Your reply must contain the lines from the one with "Given: Click the" through the last line of the material, exact and complete, with no pictures and no other text.

***** LISTED ENTRIES *****

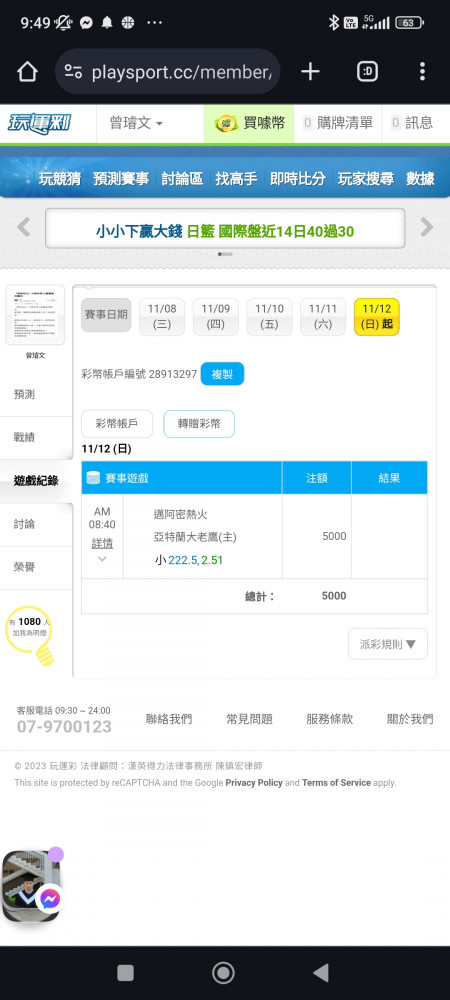
Task: Select the 11/10 (五) date tab
Action: pos(269,316)
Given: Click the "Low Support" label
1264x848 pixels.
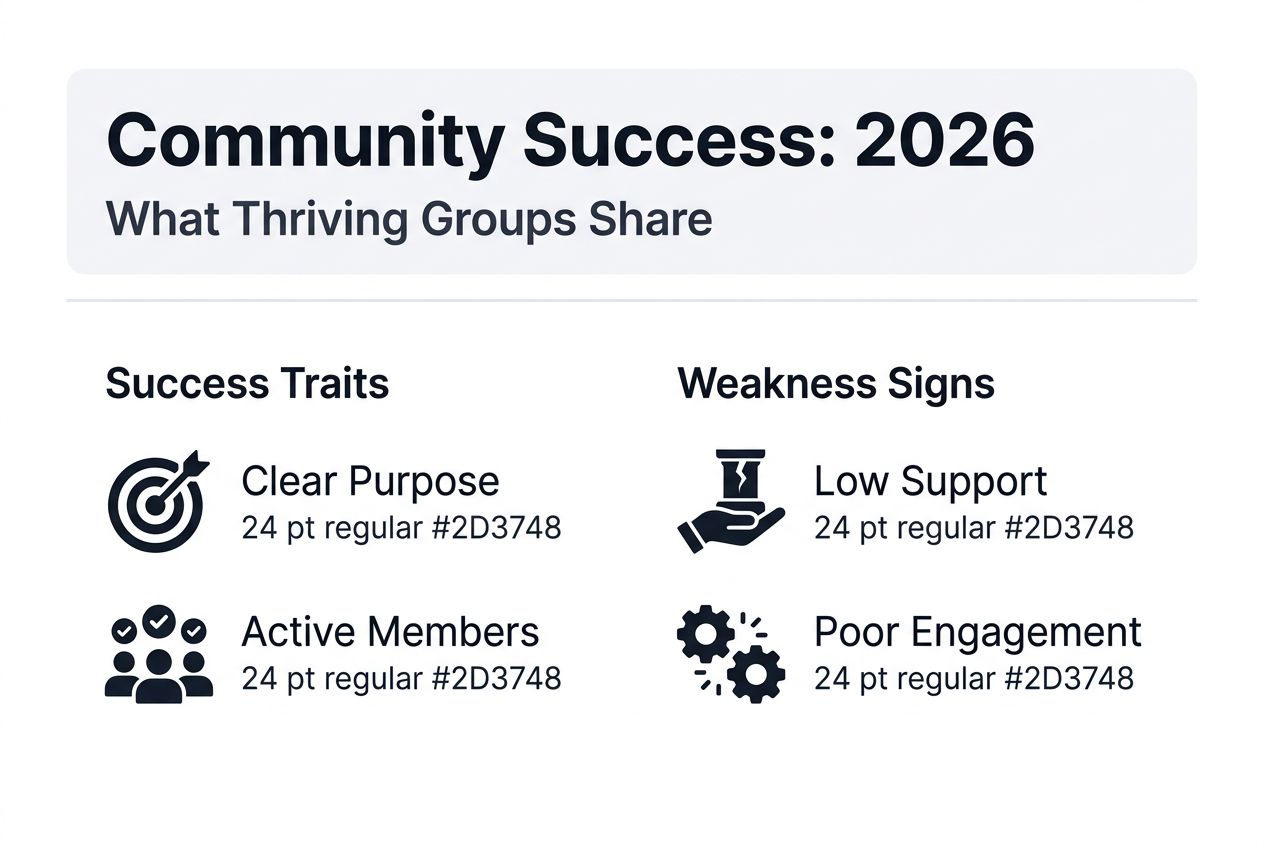Looking at the screenshot, I should click(x=930, y=482).
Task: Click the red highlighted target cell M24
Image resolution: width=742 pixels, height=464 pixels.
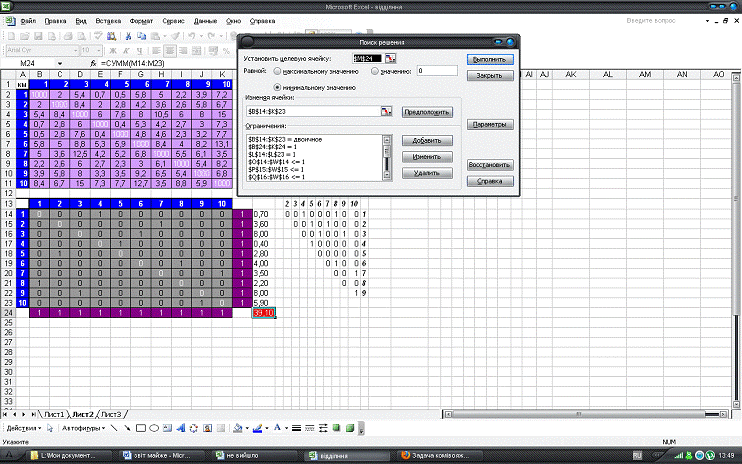Action: [x=263, y=314]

*****

# ANSWER BOX
Given: Click the "Low Support" label
1264x848 pixels.
Looking at the screenshot, I should click(x=930, y=482).
Task: Click the red highlighted target cell M24
Image resolution: width=742 pixels, height=464 pixels.
Action: [x=263, y=314]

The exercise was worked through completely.